Assignment: Show, from the records below, all lines that contain the word "page".
═════ Dataset extract
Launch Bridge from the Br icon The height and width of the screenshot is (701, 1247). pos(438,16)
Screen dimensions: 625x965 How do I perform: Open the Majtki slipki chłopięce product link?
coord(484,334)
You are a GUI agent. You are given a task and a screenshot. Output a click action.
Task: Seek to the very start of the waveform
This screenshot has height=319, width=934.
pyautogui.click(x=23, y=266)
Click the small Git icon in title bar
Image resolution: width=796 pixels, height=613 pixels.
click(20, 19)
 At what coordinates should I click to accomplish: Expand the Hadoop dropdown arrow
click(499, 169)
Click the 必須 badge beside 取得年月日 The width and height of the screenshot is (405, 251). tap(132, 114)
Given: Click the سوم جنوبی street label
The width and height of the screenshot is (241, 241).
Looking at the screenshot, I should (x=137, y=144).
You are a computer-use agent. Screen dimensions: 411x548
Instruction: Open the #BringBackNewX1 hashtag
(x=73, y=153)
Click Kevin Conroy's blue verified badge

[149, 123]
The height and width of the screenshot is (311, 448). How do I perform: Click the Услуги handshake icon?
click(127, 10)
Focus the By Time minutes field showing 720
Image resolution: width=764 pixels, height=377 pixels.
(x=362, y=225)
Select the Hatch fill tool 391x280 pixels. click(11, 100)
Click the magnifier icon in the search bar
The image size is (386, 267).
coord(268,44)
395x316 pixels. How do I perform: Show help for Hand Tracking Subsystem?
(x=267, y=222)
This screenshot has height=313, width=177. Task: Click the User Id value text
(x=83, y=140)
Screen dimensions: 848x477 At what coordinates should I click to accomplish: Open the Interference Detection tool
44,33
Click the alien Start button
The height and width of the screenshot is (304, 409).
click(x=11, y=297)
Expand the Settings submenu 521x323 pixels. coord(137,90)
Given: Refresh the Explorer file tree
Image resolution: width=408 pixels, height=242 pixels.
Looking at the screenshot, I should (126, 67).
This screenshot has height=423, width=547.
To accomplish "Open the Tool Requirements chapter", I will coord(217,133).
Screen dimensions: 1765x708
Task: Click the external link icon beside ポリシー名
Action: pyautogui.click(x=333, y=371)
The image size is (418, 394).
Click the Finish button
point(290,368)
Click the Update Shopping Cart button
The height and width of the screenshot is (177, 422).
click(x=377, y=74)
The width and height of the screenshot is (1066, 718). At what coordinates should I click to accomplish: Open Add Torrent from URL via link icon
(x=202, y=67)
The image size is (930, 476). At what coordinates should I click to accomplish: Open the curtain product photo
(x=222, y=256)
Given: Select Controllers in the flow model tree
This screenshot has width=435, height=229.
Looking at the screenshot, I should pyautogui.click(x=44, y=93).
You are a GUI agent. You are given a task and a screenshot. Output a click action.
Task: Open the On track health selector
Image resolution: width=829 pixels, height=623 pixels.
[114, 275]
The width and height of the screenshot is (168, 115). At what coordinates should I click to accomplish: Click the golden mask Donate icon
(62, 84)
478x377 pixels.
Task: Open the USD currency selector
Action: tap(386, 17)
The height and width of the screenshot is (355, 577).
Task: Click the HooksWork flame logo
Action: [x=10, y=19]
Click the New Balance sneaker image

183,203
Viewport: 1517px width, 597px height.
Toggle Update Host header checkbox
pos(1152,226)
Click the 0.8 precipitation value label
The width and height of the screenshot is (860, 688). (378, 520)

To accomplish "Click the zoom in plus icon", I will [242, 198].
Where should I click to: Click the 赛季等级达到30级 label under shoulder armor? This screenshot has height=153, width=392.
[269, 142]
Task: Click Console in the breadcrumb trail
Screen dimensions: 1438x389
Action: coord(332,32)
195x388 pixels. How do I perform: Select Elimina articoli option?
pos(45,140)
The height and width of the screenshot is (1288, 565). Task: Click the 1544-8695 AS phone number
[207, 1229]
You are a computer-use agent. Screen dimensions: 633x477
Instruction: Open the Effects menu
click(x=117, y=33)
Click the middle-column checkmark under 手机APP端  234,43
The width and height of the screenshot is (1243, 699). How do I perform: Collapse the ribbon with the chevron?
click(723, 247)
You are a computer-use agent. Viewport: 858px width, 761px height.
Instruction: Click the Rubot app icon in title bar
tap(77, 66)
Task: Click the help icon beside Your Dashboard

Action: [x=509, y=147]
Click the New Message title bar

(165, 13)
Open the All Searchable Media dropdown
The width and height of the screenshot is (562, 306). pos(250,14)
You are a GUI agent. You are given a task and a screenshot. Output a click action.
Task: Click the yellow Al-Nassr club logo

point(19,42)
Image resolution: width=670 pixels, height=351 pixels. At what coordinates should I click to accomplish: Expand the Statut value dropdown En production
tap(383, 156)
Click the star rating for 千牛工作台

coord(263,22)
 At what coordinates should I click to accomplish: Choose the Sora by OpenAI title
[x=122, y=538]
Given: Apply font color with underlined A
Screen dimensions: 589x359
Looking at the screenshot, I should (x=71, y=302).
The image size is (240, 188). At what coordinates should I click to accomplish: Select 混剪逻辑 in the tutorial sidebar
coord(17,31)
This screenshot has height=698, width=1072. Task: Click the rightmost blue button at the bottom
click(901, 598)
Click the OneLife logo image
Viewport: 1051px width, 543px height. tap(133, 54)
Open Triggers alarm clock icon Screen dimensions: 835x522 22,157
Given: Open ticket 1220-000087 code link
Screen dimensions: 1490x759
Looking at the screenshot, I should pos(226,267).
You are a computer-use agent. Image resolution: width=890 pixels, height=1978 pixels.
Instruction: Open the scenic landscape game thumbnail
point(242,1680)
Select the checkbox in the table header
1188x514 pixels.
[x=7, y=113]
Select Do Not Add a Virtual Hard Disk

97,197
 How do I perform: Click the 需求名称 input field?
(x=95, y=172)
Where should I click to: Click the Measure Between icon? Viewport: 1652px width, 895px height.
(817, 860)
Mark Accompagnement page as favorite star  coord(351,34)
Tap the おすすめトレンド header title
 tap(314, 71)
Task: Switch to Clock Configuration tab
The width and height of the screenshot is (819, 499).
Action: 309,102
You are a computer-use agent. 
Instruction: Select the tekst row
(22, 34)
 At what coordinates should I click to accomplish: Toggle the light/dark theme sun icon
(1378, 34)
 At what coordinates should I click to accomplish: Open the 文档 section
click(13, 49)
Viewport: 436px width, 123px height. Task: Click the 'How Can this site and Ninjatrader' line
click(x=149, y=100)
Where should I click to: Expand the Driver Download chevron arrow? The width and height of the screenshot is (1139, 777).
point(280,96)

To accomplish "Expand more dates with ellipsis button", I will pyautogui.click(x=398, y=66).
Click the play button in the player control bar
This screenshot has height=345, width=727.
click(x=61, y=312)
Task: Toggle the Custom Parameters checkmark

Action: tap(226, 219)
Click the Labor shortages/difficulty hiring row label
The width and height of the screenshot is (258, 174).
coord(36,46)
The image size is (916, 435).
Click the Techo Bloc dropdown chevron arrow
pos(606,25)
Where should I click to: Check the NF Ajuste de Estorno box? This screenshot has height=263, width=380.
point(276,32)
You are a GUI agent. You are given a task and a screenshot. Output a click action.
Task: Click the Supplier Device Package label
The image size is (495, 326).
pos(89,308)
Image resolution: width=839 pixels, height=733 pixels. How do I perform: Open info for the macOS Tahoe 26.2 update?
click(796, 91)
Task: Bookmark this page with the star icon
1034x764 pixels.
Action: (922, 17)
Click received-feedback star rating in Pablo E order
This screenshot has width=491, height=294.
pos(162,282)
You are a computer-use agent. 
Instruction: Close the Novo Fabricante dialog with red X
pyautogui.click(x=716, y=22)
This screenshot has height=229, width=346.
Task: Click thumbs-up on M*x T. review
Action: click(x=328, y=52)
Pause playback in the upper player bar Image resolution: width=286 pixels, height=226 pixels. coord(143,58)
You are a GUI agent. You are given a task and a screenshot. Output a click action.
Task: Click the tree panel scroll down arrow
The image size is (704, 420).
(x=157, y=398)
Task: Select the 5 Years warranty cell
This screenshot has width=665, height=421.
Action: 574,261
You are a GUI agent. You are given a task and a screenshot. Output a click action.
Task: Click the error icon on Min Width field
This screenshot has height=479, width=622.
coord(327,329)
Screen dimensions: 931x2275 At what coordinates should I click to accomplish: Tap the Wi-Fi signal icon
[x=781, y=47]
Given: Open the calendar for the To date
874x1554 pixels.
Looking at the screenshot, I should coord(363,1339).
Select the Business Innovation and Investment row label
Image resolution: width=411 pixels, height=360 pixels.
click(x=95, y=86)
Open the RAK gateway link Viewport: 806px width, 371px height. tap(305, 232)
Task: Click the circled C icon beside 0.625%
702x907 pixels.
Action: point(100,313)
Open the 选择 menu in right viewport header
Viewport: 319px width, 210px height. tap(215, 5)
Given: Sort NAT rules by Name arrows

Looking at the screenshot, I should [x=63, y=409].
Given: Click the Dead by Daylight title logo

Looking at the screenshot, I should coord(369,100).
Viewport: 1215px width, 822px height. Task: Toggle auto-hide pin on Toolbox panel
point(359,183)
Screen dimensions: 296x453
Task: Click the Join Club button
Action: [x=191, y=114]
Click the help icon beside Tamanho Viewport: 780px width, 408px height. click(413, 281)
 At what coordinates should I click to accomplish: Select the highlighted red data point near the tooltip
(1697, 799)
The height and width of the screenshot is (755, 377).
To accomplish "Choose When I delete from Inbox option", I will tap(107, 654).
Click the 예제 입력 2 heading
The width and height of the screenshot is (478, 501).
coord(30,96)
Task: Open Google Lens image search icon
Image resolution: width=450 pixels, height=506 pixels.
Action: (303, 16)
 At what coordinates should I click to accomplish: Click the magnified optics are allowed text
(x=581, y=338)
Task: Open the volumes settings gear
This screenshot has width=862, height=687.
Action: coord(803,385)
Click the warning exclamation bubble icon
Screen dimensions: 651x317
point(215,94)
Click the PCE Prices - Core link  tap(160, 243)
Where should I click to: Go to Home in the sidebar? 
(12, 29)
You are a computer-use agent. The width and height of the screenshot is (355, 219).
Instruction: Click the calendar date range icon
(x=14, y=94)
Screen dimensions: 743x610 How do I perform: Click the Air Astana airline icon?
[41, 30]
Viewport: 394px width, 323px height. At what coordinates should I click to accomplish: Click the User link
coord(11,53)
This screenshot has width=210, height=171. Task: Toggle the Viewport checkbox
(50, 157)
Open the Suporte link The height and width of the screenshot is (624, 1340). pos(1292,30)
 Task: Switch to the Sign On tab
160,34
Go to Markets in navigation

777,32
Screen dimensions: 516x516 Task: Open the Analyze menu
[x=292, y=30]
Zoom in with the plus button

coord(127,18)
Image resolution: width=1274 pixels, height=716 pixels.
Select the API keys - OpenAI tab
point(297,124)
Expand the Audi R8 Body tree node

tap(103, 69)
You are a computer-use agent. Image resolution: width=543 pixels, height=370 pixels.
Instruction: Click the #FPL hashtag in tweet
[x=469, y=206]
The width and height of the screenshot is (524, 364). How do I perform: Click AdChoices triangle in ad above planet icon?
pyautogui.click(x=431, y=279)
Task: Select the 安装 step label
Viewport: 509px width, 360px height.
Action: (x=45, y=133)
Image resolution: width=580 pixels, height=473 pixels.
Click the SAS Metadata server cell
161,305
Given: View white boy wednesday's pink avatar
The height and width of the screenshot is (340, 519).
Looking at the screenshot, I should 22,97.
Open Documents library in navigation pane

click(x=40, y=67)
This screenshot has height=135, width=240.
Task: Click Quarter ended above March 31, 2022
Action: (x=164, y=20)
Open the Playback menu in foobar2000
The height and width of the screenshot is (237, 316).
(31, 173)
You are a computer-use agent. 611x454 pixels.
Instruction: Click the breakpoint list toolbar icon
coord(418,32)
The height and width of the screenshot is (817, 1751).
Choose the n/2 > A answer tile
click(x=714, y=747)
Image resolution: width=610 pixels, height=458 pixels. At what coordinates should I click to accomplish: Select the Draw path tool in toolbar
══════════
Reply to the exercise:
Mark Accompagnement page as favorite star  coord(351,34)
Task: Bookmark this page with the star icon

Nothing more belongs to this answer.